An urban dweller hauls his wife out to a farm to live the simple life, then can’t understand why he’s miserable and loosing money. Farm Eye for the Farm Guy, a segment of This American Life I ran across recently, is a great parable that living your dream requires hard work and won’t necessarily pay the bills.
The episode is a fun one: Hillary, a news photographer from New York, decides that he wants the rural life of a farmer. He buys a farm and moves to the country with his fashion designer wife hoping to make a new life growing and selling produce. Five years later, the farm is a mess and they’ve run out of money. So, the clever folks at TAL decide to give the guy an agricultural makeover and bring in an expert on farming.
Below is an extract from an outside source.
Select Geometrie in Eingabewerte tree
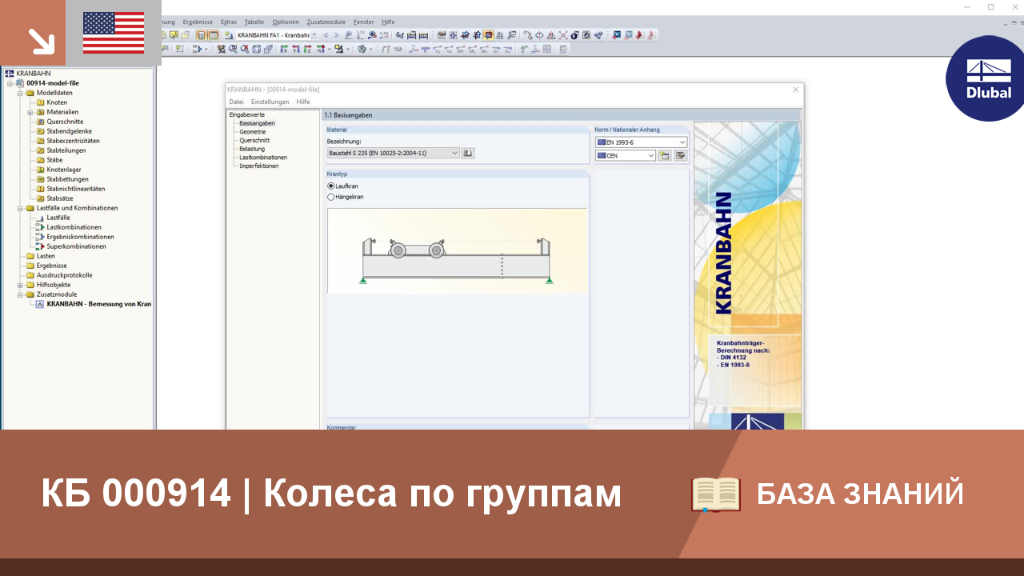The height and width of the screenshot is (576, 1024). (x=252, y=132)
The resulting discussion is hilarious and fascinating. Hillary is not interested in doing all the physical labor required to farm and is full of mental justifications for his inactions (he has to exercise each day before he can do physical work, you see…). When the Farm Guy makes suggestions for improvements, Hillary instantly dismisses the ideas with objections that seem reasonable on the surface, but taken together seem like excuses for avoiding the work. Essentially, he lives on a farm, but doesn’t actually farm.
What struck me most was how delusional Hillary sounded. He clearly had an image in his mind, his dream, and ignored any real evidence that disagreed with that dream — like the amount of physical labor required, the time to build a farm, his wife’s frustration, or the fact that almost no farmers in America earn their entire living by farming. He was blind to all this — blinded by an idyll. He lived his life inside that dream in his mind rather than making it a reality.
I’ve seen delusion like Hillary’s in myself and in others. It’s easy to make some grand gesture like buying a farm or resigning a decade long career in computers (um, er, ahem). It’s easy to spend time thinking about the dream; reading up on others who do similar things. It’s easy to enlist in a work group to make you feel like you’re working on your dream. But, none of those things make your dream live. You still have to do the act itself: Your dream becomes real when you put down the how-to books and actually make something; when you actually bring work into that work group; when you’ve spent two years actually doing your dream every day. Hugh MacLeod talks about this in his excellent online book How to Be Creative.
Of course, like Hillary, you have to ask yourself — does the actual work interest me? If not, it’s time to sell the farm and move back to the city.
I don’t want to get too down on dreams. We need dreams. Dreams are powerful. Dreams motivate. We need dreams to get us started and to keep us going when we’re practicing the same damn song over and over again. But we must always remember that the dream is merely that — a dream; a detailed desire. It is not the end of the road; it’s the fuel you put in your car.